╭─ DATASET CONTENT

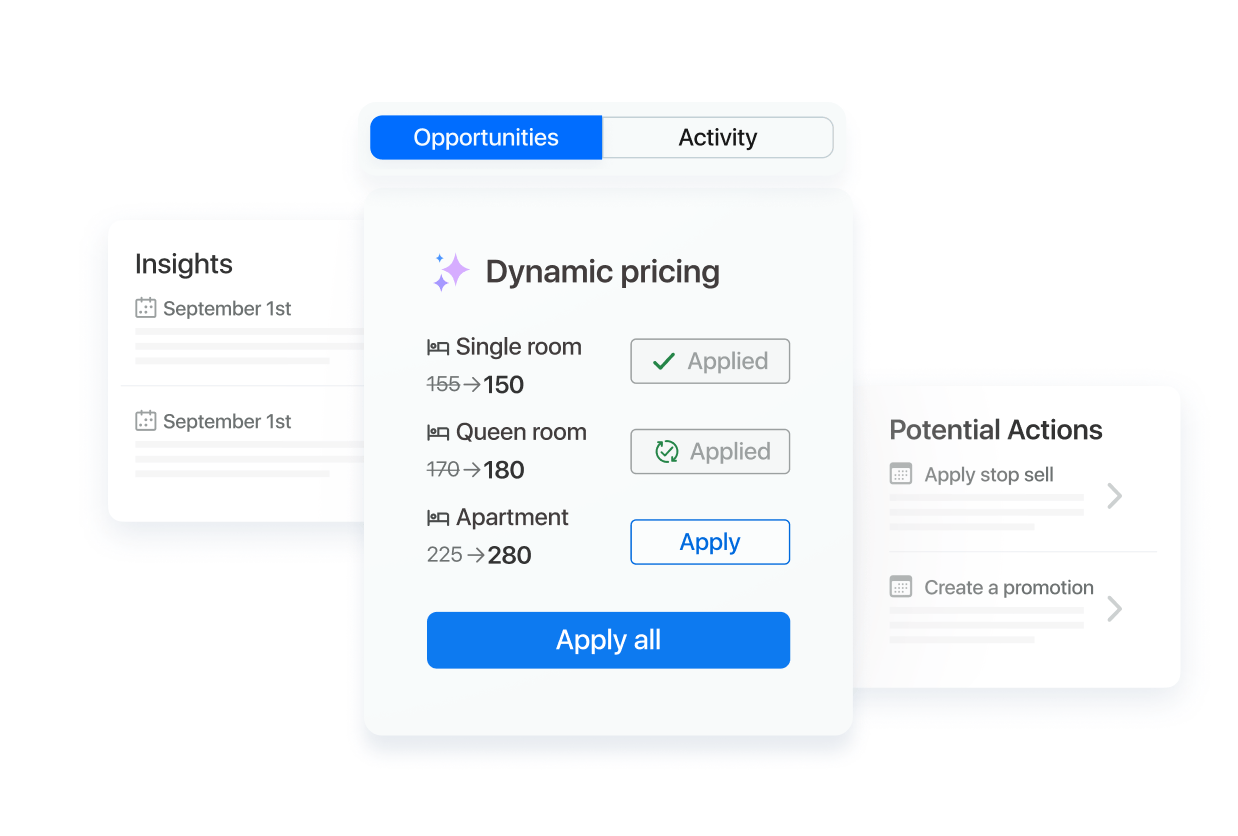Select the Create a promotion action

pyautogui.click(x=1008, y=588)
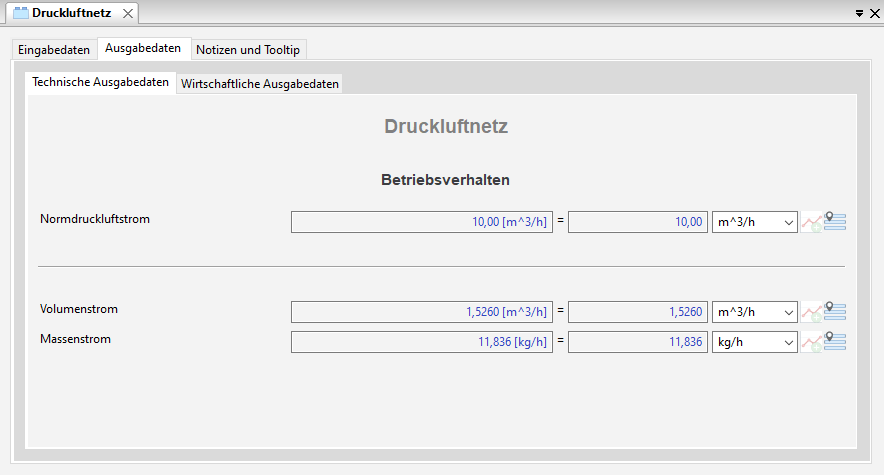Open the Normdruckluftstrom unit dropdown
Screen dimensions: 884x475
(754, 222)

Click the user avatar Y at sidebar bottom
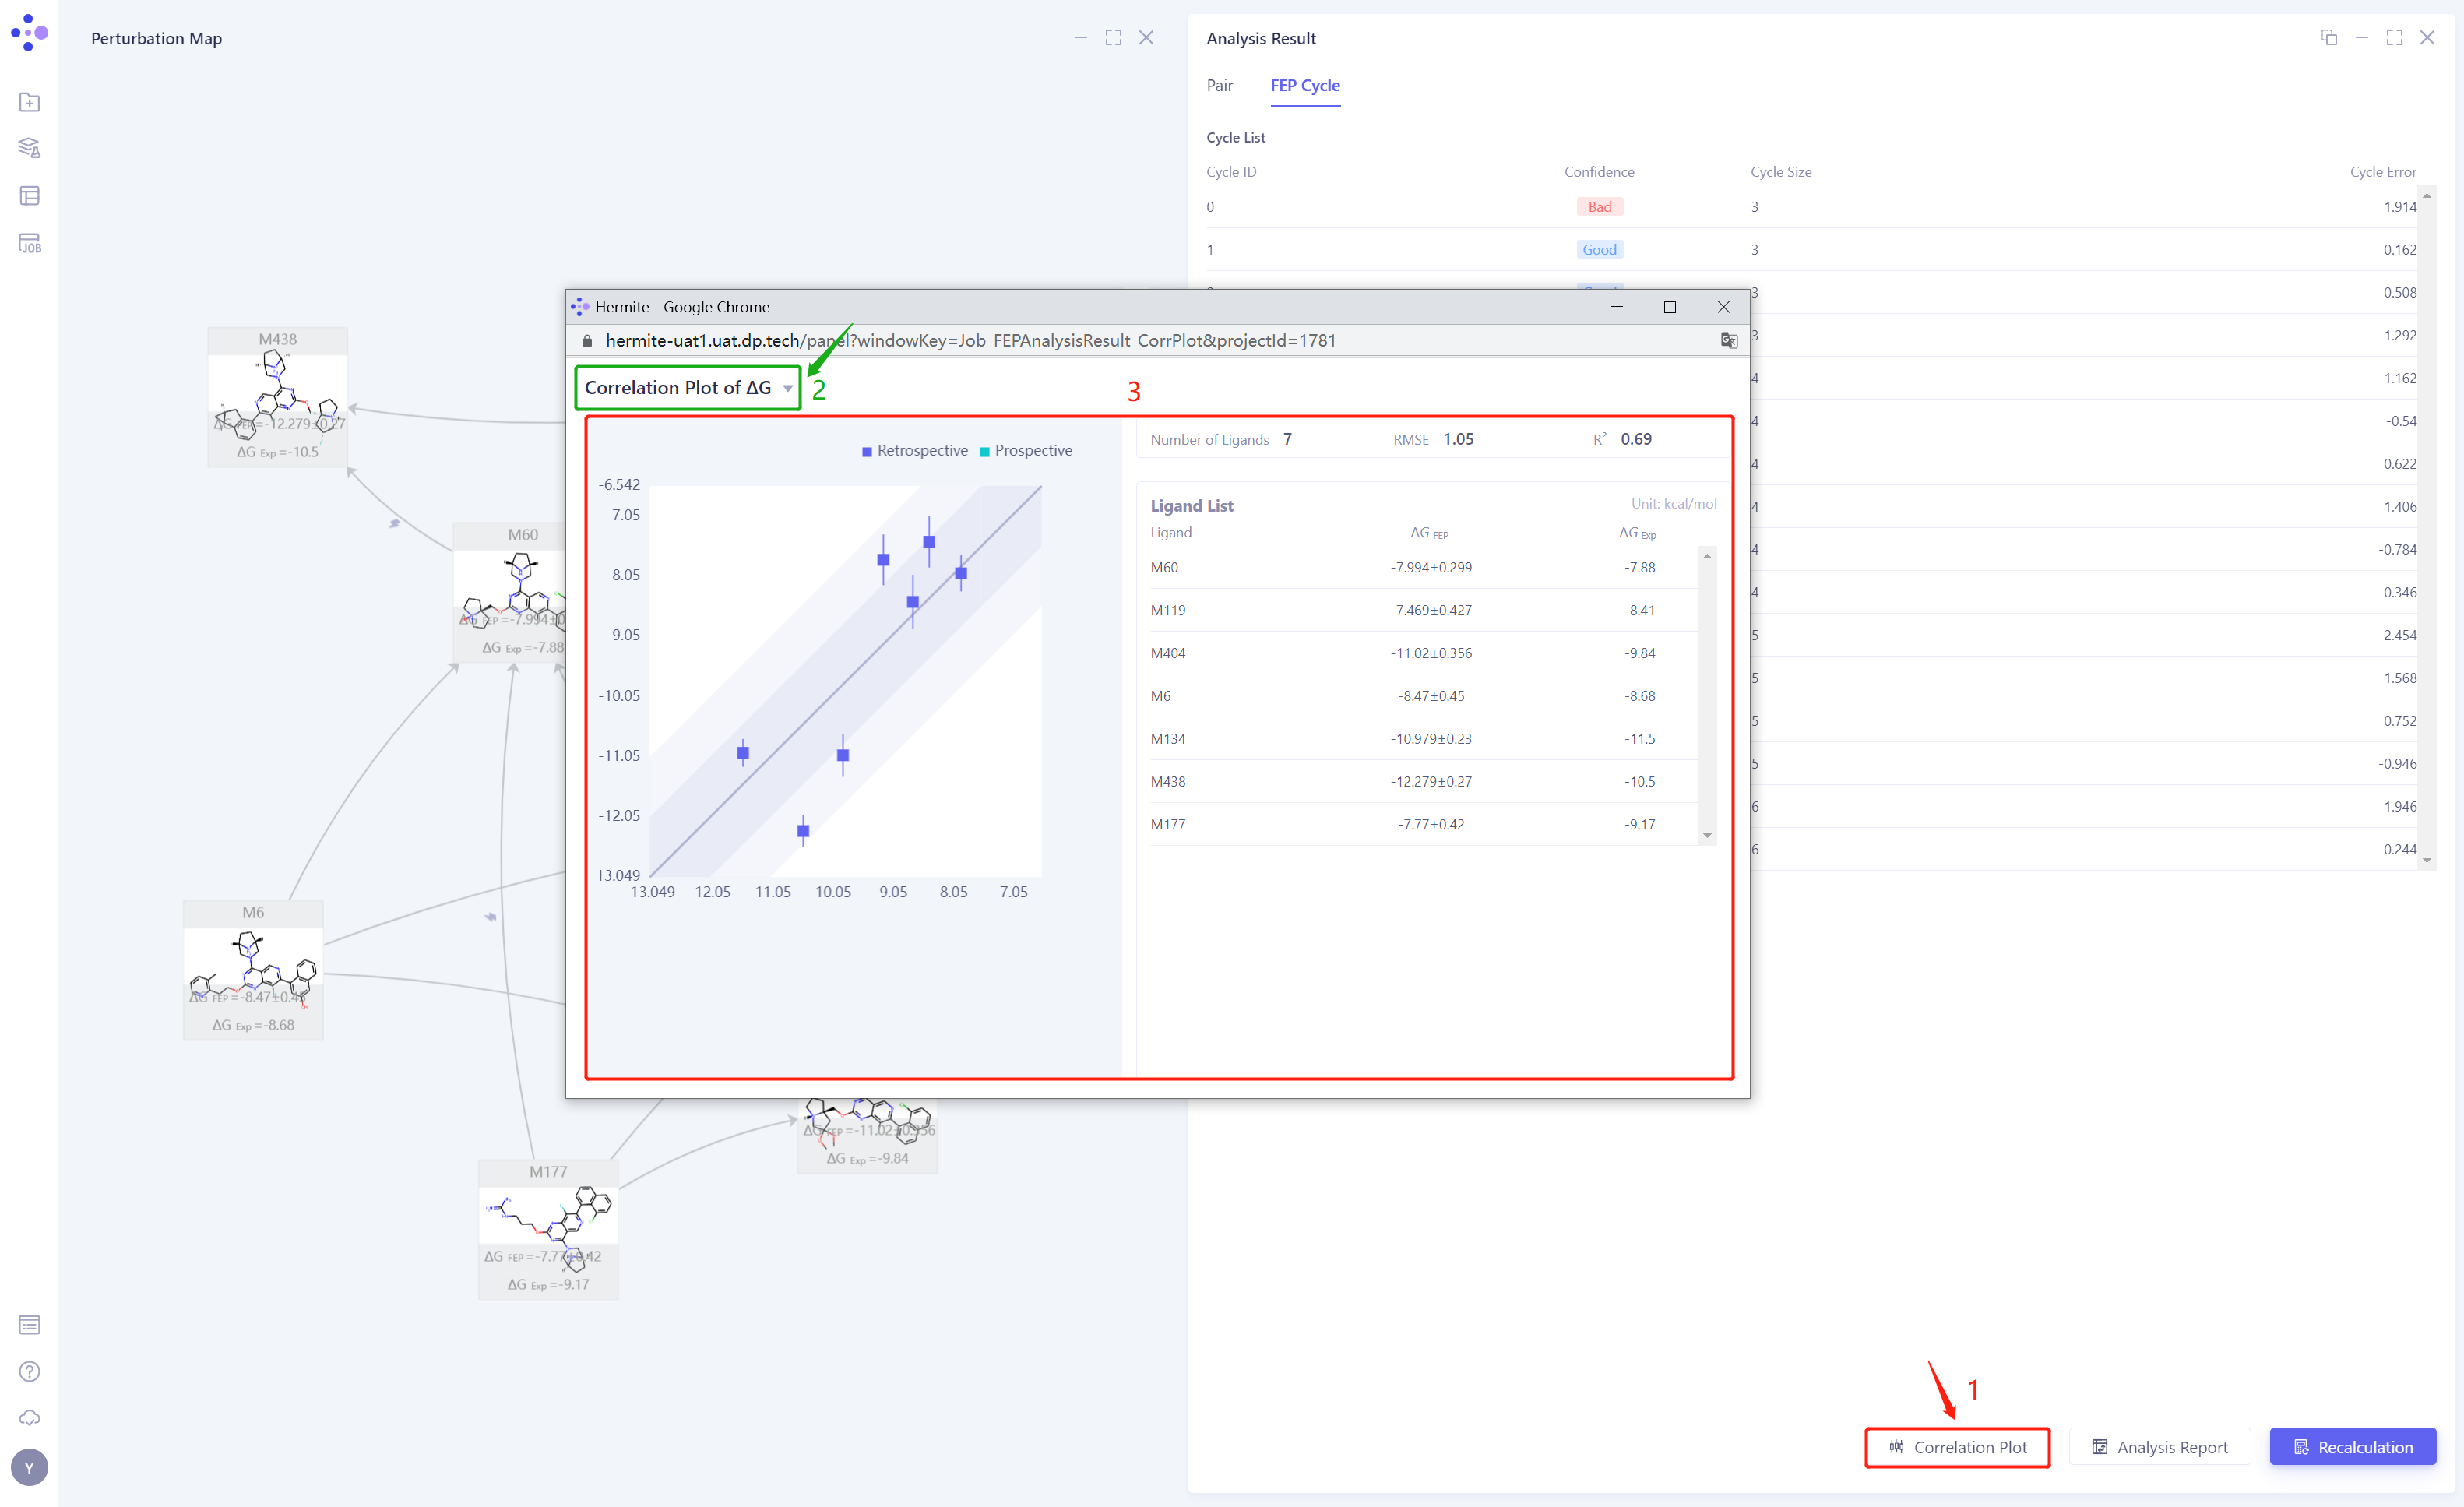point(29,1467)
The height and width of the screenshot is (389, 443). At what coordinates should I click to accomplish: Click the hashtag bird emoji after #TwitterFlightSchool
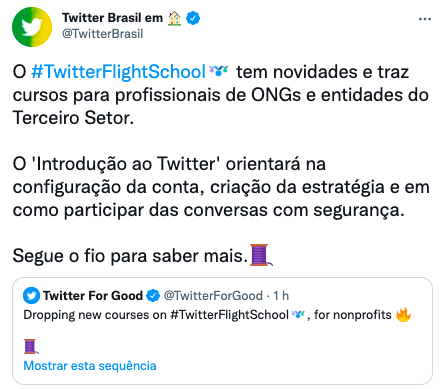[x=218, y=70]
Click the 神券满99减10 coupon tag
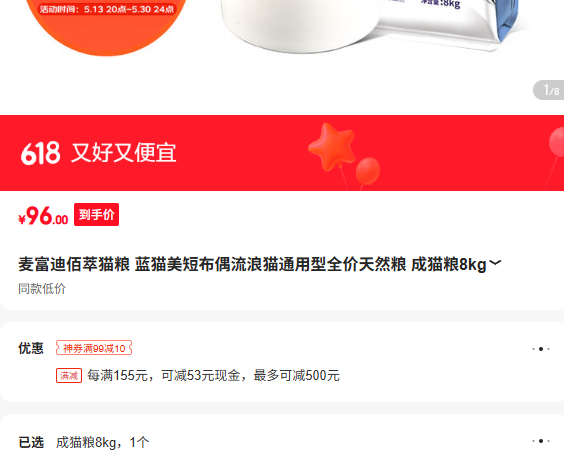The image size is (564, 466). pos(94,348)
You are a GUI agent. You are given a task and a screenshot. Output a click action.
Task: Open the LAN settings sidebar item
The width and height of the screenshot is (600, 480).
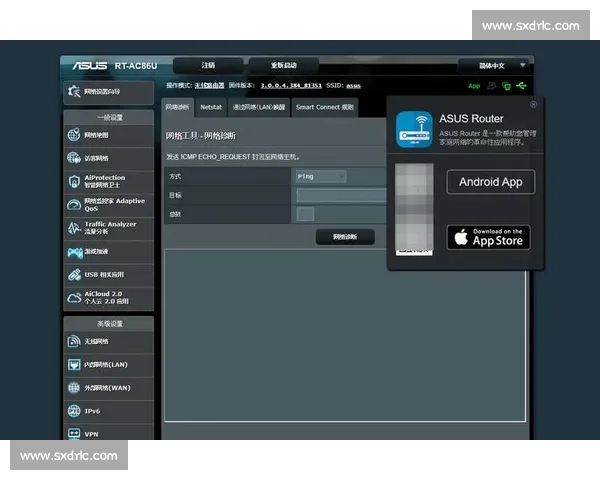(x=108, y=364)
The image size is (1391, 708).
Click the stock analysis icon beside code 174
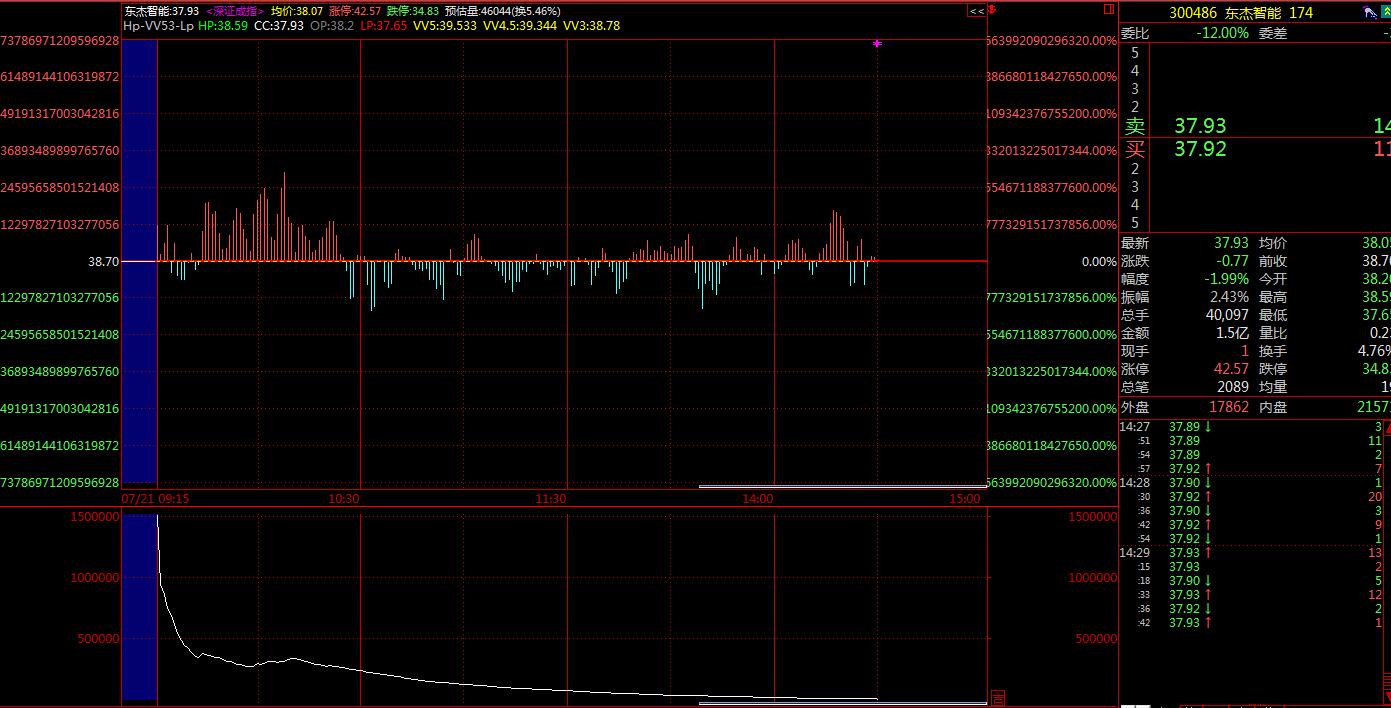point(1368,13)
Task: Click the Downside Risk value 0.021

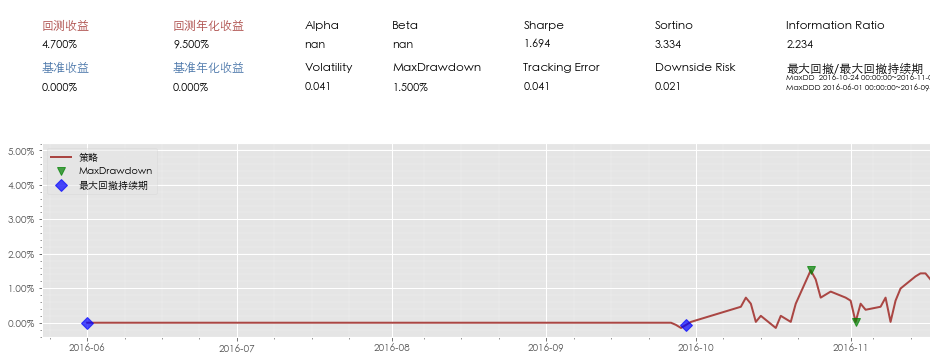Action: point(668,87)
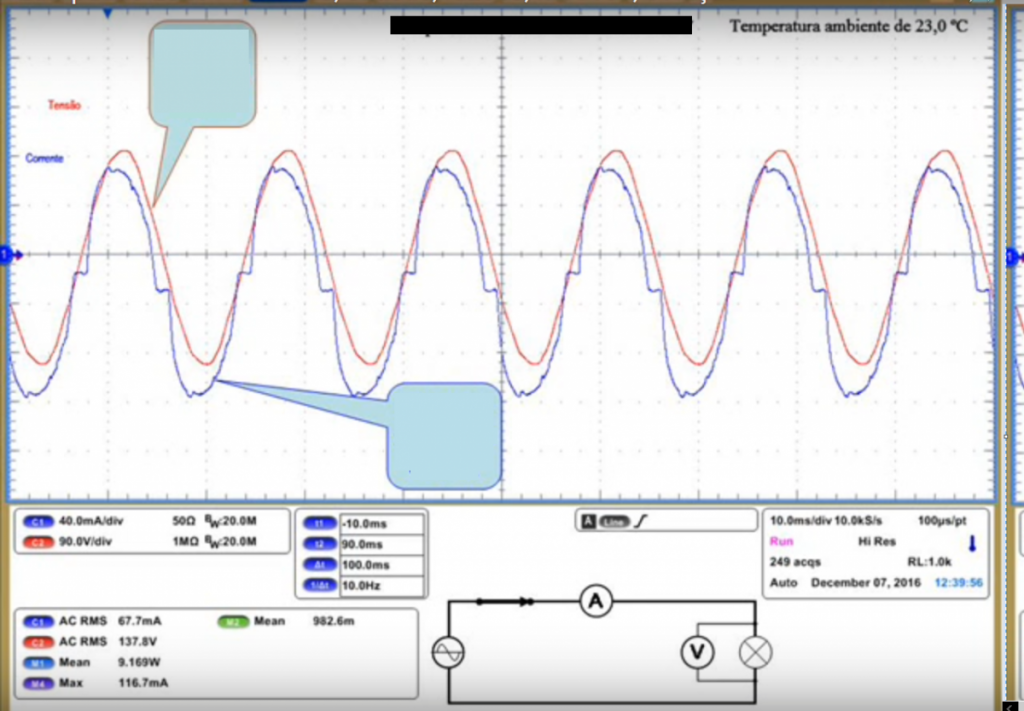1024x711 pixels.
Task: Click the Hi Res acquisition mode label
Action: click(x=875, y=541)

╰─

◆ WHAT IS BEING ASKED ◆
Copy all of the entries above word for word, but leave out the pictures.

◆ RESULT FOR THIS TASK ◆
Select the Create a promotion action

pyautogui.click(x=1008, y=588)
Open the Normdruckluftstrom unit dropdown
Screen dimensions: 884x475
(754, 222)

Click the user avatar Y at sidebar bottom
point(29,1467)
The height and width of the screenshot is (389, 443). At what coordinates should I click to accomplish: Click the hashtag bird emoji after #TwitterFlightSchool
[x=218, y=70]
Click the 神券满99减10 coupon tag
The image size is (564, 466). pos(94,348)
You are a GUI agent. You are given a task and a screenshot. Output a click action.
Task: Open the LAN settings sidebar item
The width and height of the screenshot is (600, 480).
(x=108, y=364)
The image size is (1391, 708).
Click the stock analysis icon beside code 174
point(1368,13)
Task: Click the Downside Risk value 0.021

Action: point(668,87)
1024x711 pixels.
Task: Click the Hi Res acquisition mode label
Action: click(x=875, y=541)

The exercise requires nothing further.